On Sat, 5 Nov 2005 10:21:34 -0800, "FrediFizzx" wrote:
"Paul Stowe" wrote in message
news
| On Thu, 03 Nov 2005 04:17:27 GMT, Paul Stowe
wrote:
|
|On Wed, 2 Nov 2005 21:05:19 -0700, David Smith wrote:
|
| Dear Paul Stowe:
|
| "Paul Stowe" wrote in message
| ...
|
|...
|
| Nature is NOT! Absractions... There exists in nature no
| point without volume,
|
| electrons.
|
| Nope
|
| For the more objective, rational reader out there...
|
| http://www.energyscience.org.uk/notes/rn9709.htm
| http://www.newton.dep.anl.gov/askasc...0/phy00061.htm
|
| Only an idiot would 'actually' think that particles have
| zero volume. Try calculating the mean free path of point
| particles. If one does they'll find it to be inifinite,
| because zero volume particles result in zero area
| cross-sections and without any cross-sectional area...
Another way to put it...
"...we have allowed what is perhaps a silly thing, the
possibility of the 'point' electron acting on itself."

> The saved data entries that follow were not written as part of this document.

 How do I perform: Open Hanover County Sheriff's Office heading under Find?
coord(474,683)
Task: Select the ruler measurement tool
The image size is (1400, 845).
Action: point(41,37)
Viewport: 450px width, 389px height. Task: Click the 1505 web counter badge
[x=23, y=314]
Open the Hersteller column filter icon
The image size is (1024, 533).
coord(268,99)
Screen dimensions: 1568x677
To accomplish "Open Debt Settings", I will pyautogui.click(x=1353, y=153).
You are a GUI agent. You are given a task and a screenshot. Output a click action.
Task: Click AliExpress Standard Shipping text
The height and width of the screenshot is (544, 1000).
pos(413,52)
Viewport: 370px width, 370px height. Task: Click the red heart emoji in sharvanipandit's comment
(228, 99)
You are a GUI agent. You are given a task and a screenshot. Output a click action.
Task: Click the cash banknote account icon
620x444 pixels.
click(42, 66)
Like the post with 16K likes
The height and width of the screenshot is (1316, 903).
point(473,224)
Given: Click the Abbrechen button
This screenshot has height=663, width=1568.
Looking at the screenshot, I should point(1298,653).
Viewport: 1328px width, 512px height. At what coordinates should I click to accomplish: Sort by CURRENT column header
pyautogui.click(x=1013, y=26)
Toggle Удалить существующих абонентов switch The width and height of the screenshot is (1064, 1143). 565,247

-- Richard P. Feynman (1964)
Indeed! Feynman was not an idiot...
"Particles Come to Life"
http://physicsweb.org/articles/news/9/10/12/1
So we have the conundrum of HEP showing that they have not be
able to find any *internal* "structure" for an electron.
At isssue is 'how' they attempt to 'find' such structure.
In particular, scattering...
Solution... the structure of an electron is external and is
due to the quantum "vacuum"
Agreed, the 'structure is a fluidic formation that responses
as a perfect elastic body. Such bodies do not have discernable
internal structure. To have that on must have a non-elastic
(rigid) body with some physical extent.
and relativistic effects. Higher energies will always just
result in a more point-like internal structure.
As mentioned above any body with perfect elastic and no
surface friction will scatter like as a pointlike entity.
That doesn't make it so...
Lower energies reveal the external structure.
Do you mean field interactive effects?